- EXERCISE INSTRUCTIONS: The records that follow must be reproduced in full, exactly as written.

*** DATA UNDER STUDY ***

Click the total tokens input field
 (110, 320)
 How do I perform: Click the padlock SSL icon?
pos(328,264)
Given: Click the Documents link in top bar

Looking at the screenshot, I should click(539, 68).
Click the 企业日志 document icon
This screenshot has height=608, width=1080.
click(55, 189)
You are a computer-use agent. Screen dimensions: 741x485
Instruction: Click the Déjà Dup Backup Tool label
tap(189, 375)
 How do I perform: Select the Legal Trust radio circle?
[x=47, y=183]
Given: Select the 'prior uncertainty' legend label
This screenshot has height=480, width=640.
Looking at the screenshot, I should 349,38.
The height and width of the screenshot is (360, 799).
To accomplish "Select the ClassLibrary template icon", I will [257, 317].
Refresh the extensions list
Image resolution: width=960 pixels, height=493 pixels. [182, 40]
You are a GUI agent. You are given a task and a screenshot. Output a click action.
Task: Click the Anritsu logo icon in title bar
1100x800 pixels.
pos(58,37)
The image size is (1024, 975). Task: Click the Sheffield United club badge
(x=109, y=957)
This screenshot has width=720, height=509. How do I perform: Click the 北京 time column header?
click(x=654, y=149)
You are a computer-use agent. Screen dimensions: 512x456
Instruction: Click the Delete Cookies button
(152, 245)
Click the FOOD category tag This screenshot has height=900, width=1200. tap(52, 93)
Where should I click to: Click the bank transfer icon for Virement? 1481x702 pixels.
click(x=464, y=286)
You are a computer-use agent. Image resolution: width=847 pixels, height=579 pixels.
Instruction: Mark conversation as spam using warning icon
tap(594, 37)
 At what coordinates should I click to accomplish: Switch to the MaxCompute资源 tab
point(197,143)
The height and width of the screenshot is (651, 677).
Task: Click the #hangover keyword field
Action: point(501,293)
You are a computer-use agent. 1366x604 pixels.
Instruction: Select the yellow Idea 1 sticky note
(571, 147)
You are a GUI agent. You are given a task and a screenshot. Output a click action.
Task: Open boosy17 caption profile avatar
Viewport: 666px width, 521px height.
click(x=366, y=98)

***

- TASK RESULT:
Click the total tokens input field
 (110, 320)
 How do I perform: Click the padlock SSL icon?
pos(328,264)
Given: Click the Documents link in top bar

Looking at the screenshot, I should click(539, 68).
Click the 企业日志 document icon
This screenshot has height=608, width=1080.
click(55, 189)
You are a computer-use agent. Screen dimensions: 741x485
Instruction: Click the Déjà Dup Backup Tool label
tap(189, 375)
 How do I perform: Select the Legal Trust radio circle?
[x=47, y=183]
Given: Select the 'prior uncertainty' legend label
This screenshot has height=480, width=640.
Looking at the screenshot, I should 349,38.
The height and width of the screenshot is (360, 799).
To accomplish "Select the ClassLibrary template icon", I will [257, 317].
Refresh the extensions list
Image resolution: width=960 pixels, height=493 pixels. [182, 40]
You are a GUI agent. You are given a task and a screenshot. Output a click action.
Task: Click the Anritsu logo icon in title bar
1100x800 pixels.
pos(58,37)
The image size is (1024, 975). Task: Click the Sheffield United club badge
(x=109, y=957)
This screenshot has width=720, height=509. How do I perform: Click the 北京 time column header?
click(x=654, y=149)
You are a computer-use agent. Screen dimensions: 512x456
Instruction: Click the Delete Cookies button
(152, 245)
Click the FOOD category tag This screenshot has height=900, width=1200. tap(52, 93)
Where should I click to: Click the bank transfer icon for Virement? 1481x702 pixels.
click(x=464, y=286)
You are a computer-use agent. Image resolution: width=847 pixels, height=579 pixels.
Instruction: Mark conversation as spam using warning icon
tap(594, 37)
 At what coordinates should I click to accomplish: Switch to the MaxCompute资源 tab
point(197,143)
The height and width of the screenshot is (651, 677).
Task: Click the #hangover keyword field
Action: point(501,293)
You are a computer-use agent. 1366x604 pixels.
Instruction: Select the yellow Idea 1 sticky note
(571, 147)
You are a GUI agent. You are given a task and a screenshot. Output a click action.
Task: Open boosy17 caption profile avatar
Viewport: 666px width, 521px height.
click(x=366, y=98)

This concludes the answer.